As the retail inflation in April has hit an eight-year high of 7.79 per cent on continued high food prices, rising input costs for companies are forcing them to go for price hikes of their products. Some firms are also resorting to other ways such as lightening the weight or using recycled cans to make up for higher raw material costs.
The manufacturers of home appliances and consumer electronics, including TV, washing machines and refrigerators, are likely to raise the prices of their products by 3-5 per cent from May-end or the first week of June as they pass on the impact of rising input costs to buyers, according to a report by news agency PTI.
The weakening of the rupee is also adversely affecting the industry. According to the Consumer Electronics and Appliances Manufacturers Association (CEAMA), the fall of the Indian currency against the dollar is creating more problems for the industry, as per the report. “From June onwards, we will see a price increase of 3-5 per cent,” CEAMA President Eric Braganza told PTI.
The rupee on Thursday fell to an all-time low of 77.63 to a dollar. However, it has today (Friday) recovered and is currently trading at 77.36 vis-a-vis the American currency.
Recently, FMCG major Hindustan Unilever Ltd (HUL) raised prices of its items by up to 15 per cent across segments. The price of Sunsilk shampoo was increased by Rs 8-10 across variants, while 100-ml Clinic Plus shampoo has got costlier by 15 per cent.
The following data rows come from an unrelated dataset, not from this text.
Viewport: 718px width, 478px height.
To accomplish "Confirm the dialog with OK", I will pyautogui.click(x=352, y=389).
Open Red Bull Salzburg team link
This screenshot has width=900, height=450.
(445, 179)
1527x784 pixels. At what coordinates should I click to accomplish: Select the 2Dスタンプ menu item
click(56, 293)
The price of Pears 125 gm soap has been hiked by 2.4 per cent and multipack by 3.7 per cent.
The country’s retail inflation in April accelerated to an eight-year high of 7.79 per cent, on continued high food prices. Inflation in the food basket rose to 8.38 per cent in April, from 7.68 per cent in the preceding month and 1.96 per cent in the year-ago month.
The CPI-based inflation in March this year stood at 6.95 per cent, and was at 4.23 per cent in April last year. Inflation in the food basket rose to 8.38 per cent in April from 7.68 per cent in the preceding month and 1.96 per cent in the year-ago month.
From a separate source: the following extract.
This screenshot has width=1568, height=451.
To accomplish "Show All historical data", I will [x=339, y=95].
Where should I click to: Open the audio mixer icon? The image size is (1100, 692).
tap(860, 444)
Meanwhile, companies are also reducing the weight of their products without changing their prices, in order to meet rising input costs. Unilever Plc’s India unit and domestic consumer goods firms Britannia Industries Ltd and Dabur India Ltd have moved toward lighter loads in their cheapest packages amid rising costs of edible oils, grains and fuel, according to a BS report.
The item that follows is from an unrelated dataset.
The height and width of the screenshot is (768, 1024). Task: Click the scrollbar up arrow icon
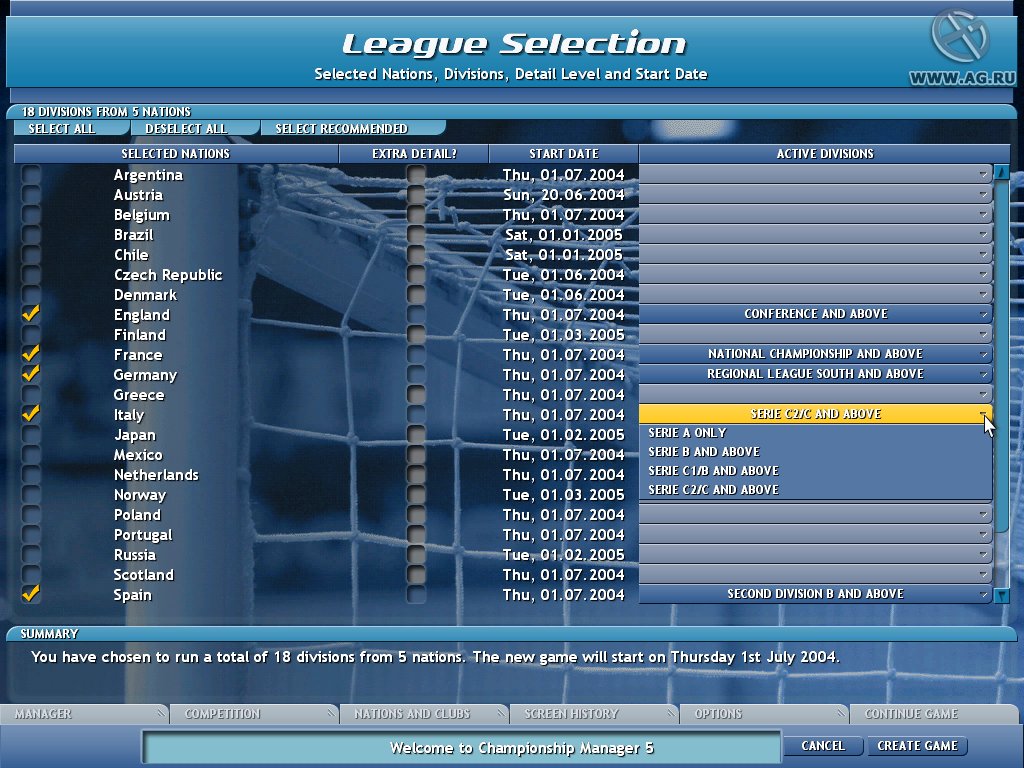point(1000,172)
“For example, a Rs 10 (13 cent) bar of the company’s popular Vim soap weighs 135 grams (4.8 ounces), compared with 155 grams about three months ago, a Delhi-based distributor said. At the same price point, a pack of aloo bhujia — a popular crunchy and salty snack — made by Haldiram’s fell to 42 grams from 55 grams, according to retailers. Hindustan Unilever and Haldiram’s didn’t respond to emails seeking comments,” the report said.